“Así ha dicho Ciro rey de Persia: Jehová el Dios de los cielos me ha dado todos los reinos de la tierra, y me ha mandado que le edifique casa en Jerusalén, que está en Judá. Quien haya entre vosotros de su pueblo, sea Dios con él, y suba a Jerusalén que está en Judá, y edifique la casa a Jehová Dios de Israel (él es el Dios), la cual está en Jerusalén.”
Ciro, un rey pagano, reconoce públicamente que sus reinos vinieron del Dios de Israel — hasta la autoridad de quienes no lo conocen puede estar bajo la mano de Dios.
Un rey extranjero recibió una tarea específica de Dios: reconstruir la casa de Jehová — Dios usa a quien quiera, incluso fuera de su propio pueblo, para cumplir sus planes.
Este decreto cumple una promesa hecha mucho antes, a través de Jeremías — lo que Dios promete puede tardar generaciones, pero Él no olvida lo que dijo.
El decreto invita, no obliga — cada exiliado tenía que decidir subir a Jerusalén por su propia fe. La libertad que Dios abre todavía pide una respuesta tuya.

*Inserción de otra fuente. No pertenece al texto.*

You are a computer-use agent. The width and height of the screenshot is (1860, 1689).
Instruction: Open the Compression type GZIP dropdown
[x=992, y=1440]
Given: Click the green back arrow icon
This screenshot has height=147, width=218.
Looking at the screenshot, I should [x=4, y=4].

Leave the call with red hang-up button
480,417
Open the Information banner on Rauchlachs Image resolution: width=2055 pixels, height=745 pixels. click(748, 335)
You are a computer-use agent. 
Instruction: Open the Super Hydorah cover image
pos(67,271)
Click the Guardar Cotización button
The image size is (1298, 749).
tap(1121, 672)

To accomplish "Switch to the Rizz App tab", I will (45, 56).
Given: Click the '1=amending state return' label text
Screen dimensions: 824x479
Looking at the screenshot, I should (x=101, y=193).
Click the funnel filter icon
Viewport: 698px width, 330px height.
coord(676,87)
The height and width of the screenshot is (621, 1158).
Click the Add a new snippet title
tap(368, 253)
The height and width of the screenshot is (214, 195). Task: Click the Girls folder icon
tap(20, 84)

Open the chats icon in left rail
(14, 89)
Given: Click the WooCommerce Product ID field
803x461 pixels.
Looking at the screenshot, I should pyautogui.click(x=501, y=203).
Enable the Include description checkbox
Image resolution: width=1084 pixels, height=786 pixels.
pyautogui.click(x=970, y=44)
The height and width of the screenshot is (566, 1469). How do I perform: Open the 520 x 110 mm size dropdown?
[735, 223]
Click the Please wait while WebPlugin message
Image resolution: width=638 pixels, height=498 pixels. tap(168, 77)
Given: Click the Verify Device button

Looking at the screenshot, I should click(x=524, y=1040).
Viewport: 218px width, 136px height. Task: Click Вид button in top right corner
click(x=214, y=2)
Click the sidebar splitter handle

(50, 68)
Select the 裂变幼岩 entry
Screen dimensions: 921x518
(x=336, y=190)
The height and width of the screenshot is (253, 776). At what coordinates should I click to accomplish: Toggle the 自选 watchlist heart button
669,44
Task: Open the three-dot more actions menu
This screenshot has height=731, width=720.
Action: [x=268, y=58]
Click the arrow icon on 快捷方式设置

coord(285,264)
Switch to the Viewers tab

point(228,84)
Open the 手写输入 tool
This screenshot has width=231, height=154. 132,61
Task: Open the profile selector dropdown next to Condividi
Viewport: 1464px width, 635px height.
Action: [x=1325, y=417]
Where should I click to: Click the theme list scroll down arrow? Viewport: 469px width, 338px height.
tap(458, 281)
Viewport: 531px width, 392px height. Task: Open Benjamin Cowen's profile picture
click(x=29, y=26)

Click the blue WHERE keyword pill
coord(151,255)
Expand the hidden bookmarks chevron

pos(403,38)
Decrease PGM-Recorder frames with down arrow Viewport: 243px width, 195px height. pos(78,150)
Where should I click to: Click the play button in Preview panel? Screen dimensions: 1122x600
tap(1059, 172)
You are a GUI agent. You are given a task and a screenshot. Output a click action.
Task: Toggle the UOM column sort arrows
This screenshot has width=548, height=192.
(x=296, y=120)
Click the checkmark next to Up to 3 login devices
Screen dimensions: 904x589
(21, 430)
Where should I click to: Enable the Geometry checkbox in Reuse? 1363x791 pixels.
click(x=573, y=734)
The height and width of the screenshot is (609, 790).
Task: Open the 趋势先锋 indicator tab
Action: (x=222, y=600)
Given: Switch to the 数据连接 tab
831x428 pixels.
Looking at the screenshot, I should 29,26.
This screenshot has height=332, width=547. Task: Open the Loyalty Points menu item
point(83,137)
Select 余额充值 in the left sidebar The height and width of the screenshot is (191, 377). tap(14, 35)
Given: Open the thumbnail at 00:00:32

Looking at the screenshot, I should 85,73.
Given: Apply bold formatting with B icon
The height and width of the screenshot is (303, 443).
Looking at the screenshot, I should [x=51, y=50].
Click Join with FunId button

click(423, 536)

El propósito del regreso no era solo libertad política, sino restaurar la adoración — Dios estaba más interesado en su templo que en la independencia del pueblo.
Actúa: Identifica un área de tu vida donde Dios está abriendo una puerta de regreso a Él, y da hoy un paso concreto — como los exiliados que decidieron subir.